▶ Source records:
◆ ◆ ◆ ◆ ◆
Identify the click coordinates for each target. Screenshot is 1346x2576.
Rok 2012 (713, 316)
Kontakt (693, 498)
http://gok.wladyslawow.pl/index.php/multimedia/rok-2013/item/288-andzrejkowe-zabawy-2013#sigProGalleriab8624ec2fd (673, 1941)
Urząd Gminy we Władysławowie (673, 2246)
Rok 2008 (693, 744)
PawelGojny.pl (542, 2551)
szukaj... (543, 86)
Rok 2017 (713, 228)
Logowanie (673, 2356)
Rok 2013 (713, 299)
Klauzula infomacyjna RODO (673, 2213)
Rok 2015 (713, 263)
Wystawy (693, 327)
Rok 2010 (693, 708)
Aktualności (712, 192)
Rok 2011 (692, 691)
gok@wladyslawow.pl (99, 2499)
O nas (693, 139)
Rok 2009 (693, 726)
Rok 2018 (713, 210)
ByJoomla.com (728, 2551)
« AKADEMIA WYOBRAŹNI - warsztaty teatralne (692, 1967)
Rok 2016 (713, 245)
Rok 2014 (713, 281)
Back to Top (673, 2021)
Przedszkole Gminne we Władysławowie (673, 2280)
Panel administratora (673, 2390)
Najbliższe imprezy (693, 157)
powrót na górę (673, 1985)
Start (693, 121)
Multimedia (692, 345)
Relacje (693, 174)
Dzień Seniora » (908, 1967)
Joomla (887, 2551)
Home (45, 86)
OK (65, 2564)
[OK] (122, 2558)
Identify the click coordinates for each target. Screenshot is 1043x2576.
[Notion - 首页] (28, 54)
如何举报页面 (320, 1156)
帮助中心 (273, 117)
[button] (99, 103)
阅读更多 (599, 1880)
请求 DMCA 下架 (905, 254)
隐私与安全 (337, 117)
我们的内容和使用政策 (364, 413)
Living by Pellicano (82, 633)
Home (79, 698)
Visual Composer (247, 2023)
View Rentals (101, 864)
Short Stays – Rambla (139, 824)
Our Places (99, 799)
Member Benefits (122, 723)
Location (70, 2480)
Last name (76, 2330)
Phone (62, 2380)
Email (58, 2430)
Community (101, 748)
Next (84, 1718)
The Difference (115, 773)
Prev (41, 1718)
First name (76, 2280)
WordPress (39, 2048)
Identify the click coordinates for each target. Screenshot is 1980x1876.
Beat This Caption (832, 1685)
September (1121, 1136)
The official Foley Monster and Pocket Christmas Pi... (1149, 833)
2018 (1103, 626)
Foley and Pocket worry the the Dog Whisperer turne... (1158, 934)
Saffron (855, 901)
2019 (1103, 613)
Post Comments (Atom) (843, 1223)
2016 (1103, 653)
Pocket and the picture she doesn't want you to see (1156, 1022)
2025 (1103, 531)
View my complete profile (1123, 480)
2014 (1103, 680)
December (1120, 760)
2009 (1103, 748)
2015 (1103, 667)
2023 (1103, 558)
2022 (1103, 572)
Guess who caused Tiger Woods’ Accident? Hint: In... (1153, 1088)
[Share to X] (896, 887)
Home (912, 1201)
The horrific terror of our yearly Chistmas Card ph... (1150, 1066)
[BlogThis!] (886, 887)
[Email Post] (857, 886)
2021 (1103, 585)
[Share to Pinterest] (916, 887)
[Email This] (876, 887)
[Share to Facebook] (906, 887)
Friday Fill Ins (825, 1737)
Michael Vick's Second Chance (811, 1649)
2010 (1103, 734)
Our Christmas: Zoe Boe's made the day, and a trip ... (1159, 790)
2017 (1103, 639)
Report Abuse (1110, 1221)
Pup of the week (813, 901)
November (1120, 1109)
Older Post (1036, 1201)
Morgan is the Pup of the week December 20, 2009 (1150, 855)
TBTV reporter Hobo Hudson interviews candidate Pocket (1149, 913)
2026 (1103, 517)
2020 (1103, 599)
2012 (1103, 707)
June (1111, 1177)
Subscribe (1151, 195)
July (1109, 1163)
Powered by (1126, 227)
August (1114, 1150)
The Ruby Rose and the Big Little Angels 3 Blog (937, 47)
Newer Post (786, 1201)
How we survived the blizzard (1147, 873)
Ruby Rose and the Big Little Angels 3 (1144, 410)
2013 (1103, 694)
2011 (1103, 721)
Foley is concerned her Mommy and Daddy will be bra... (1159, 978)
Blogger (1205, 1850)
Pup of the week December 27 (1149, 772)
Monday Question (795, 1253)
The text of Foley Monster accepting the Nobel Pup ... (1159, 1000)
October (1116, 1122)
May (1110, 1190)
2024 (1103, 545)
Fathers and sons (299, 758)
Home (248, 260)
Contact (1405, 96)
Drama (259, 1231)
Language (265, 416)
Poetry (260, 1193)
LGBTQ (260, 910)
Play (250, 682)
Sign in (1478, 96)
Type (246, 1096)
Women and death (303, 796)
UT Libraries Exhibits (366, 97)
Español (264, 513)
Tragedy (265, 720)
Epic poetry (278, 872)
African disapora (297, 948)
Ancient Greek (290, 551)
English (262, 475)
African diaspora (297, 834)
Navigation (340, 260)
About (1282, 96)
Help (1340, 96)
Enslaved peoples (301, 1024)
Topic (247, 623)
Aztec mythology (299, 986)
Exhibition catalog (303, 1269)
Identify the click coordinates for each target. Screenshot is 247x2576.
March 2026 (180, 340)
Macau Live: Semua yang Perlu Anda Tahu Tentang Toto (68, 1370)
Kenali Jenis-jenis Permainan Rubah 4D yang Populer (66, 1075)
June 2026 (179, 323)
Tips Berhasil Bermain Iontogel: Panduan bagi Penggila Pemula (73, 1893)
◆ ◆ ◆ ◆ ◆
Each line of the data must be written out exactly as it appears.

Identify the click coordinates for each target. Screenshot is 1346x2576.
Rok 2012 (713, 316)
Kontakt (693, 498)
http://gok.wladyslawow.pl/index.php/multimedia/rok-2013/item/288-andzrejkowe-zabawy-2013#sigProGalleriab8624ec2fd (673, 1941)
Urząd Gminy we Władysławowie (673, 2246)
Rok 2008 (693, 744)
PawelGojny.pl (542, 2551)
szukaj... (543, 86)
Rok 2017 (713, 228)
Logowanie (673, 2356)
Rok 2013 (713, 299)
Klauzula infomacyjna RODO (673, 2213)
Rok 2015 (713, 263)
Wystawy (693, 327)
Rok 2010 (693, 708)
Aktualności (712, 192)
Rok 2011 (692, 691)
gok@wladyslawow.pl (99, 2499)
O nas (693, 139)
Rok 2009 (693, 726)
Rok 2018 (713, 210)
ByJoomla.com (728, 2551)
« AKADEMIA WYOBRAŹNI - warsztaty teatralne (692, 1967)
Rok 2016 (713, 245)
Rok 2014 (713, 281)
Back to Top (673, 2021)
Przedszkole Gminne we Władysławowie (673, 2280)
Panel administratora (673, 2390)
Najbliższe imprezy (693, 157)
powrót na górę (673, 1985)
Start (693, 121)
Multimedia (692, 345)
Relacje (693, 174)
Dzień Seniora » (908, 1967)
Joomla (887, 2551)
Home (45, 86)
OK (65, 2564)
[OK] (122, 2558)
Identify the click coordinates for each target. Screenshot is 1043x2576.
[Notion - 首页] (28, 54)
如何举报页面 (320, 1156)
帮助中心 (273, 117)
[button] (99, 103)
阅读更多 (599, 1880)
请求 DMCA 下架 (905, 254)
隐私与安全 (337, 117)
我们的内容和使用政策 (364, 413)
Living by Pellicano (82, 633)
Home (79, 698)
Visual Composer (247, 2023)
View Rentals (101, 864)
Short Stays – Rambla (139, 824)
Our Places (99, 799)
Member Benefits (122, 723)
Location (70, 2480)
Last name (76, 2330)
Phone (62, 2380)
Email (58, 2430)
Community (101, 748)
Next (84, 1718)
The Difference (115, 773)
Prev (41, 1718)
First name (76, 2280)
WordPress (39, 2048)
Identify the click coordinates for each target. Screenshot is 1980x1876.
Beat This Caption (832, 1685)
September (1121, 1136)
The official Foley Monster and Pocket Christmas Pi... (1149, 833)
2018 (1103, 626)
Foley and Pocket worry the the Dog Whisperer turne... (1158, 934)
Saffron (855, 901)
2019 (1103, 613)
Post Comments (Atom) (843, 1223)
2016 (1103, 653)
Pocket and the picture she doesn't want you to see (1156, 1022)
2025 (1103, 531)
View my complete profile (1123, 480)
2014 (1103, 680)
December (1120, 760)
2009 (1103, 748)
2015 (1103, 667)
2023 (1103, 558)
2022 (1103, 572)
Guess who caused Tiger Woods’ Accident? Hint: In... (1153, 1088)
[Share to X] (896, 887)
Home (912, 1201)
The horrific terror of our yearly Chistmas Card ph... (1150, 1066)
[BlogThis!] (886, 887)
[Email Post] (857, 886)
2021 (1103, 585)
[Share to Pinterest] (916, 887)
[Email This] (876, 887)
[Share to Facebook] (906, 887)
Friday Fill Ins (825, 1737)
Michael Vick's Second Chance (811, 1649)
2010 (1103, 734)
Our Christmas: Zoe Boe's made the day, and a trip ... (1159, 790)
2017 (1103, 639)
Report Abuse (1110, 1221)
Pup of the week (813, 901)
November (1120, 1109)
Older Post (1036, 1201)
Morgan is the Pup of the week December 20, 2009 (1150, 855)
TBTV reporter Hobo Hudson interviews candidate Pocket (1149, 913)
2026 (1103, 517)
2020 (1103, 599)
2012 (1103, 707)
June (1111, 1177)
Subscribe (1151, 195)
July (1109, 1163)
Powered by (1126, 227)
August (1114, 1150)
The Ruby Rose and the Big Little Angels 3 Blog (937, 47)
Newer Post (786, 1201)
How we survived the blizzard (1147, 873)
Ruby Rose and the Big Little Angels 3 (1144, 410)
2013 (1103, 694)
2011 (1103, 721)
Foley is concerned her Mommy and Daddy will be bra... (1159, 978)
Blogger (1205, 1850)
Pup of the week December 27 (1149, 772)
Monday Question (795, 1253)
The text of Foley Monster accepting the Nobel Pup ... (1159, 1000)
October (1116, 1122)
May (1110, 1190)
2024 (1103, 545)
Fathers and sons (299, 758)
Home (248, 260)
Contact (1405, 96)
Drama (259, 1231)
Language (265, 416)
Poetry (260, 1193)
LGBTQ (260, 910)
Play (250, 682)
Sign in (1478, 96)
Type (246, 1096)
Women and death (303, 796)
UT Libraries Exhibits (366, 97)
Español (264, 513)
Tragedy (265, 720)
Epic poetry (278, 872)
African disapora (297, 948)
Ancient Greek (290, 551)
English (262, 475)
African diaspora (297, 834)
Navigation (340, 260)
About (1282, 96)
Help (1340, 96)
Enslaved peoples (301, 1024)
Topic (247, 623)
Aztec mythology (299, 986)
Exhibition catalog (303, 1269)
Identify the click coordinates for each target. Screenshot is 247x2576.
March 2026 (180, 340)
Macau Live: Semua yang Perlu Anda Tahu Tentang Toto (68, 1370)
Kenali Jenis-jenis Permainan Rubah 4D yang Populer (66, 1075)
June 2026 (179, 323)
Tips Berhasil Bermain Iontogel: Panduan bagi Penggila Pemula (73, 1893)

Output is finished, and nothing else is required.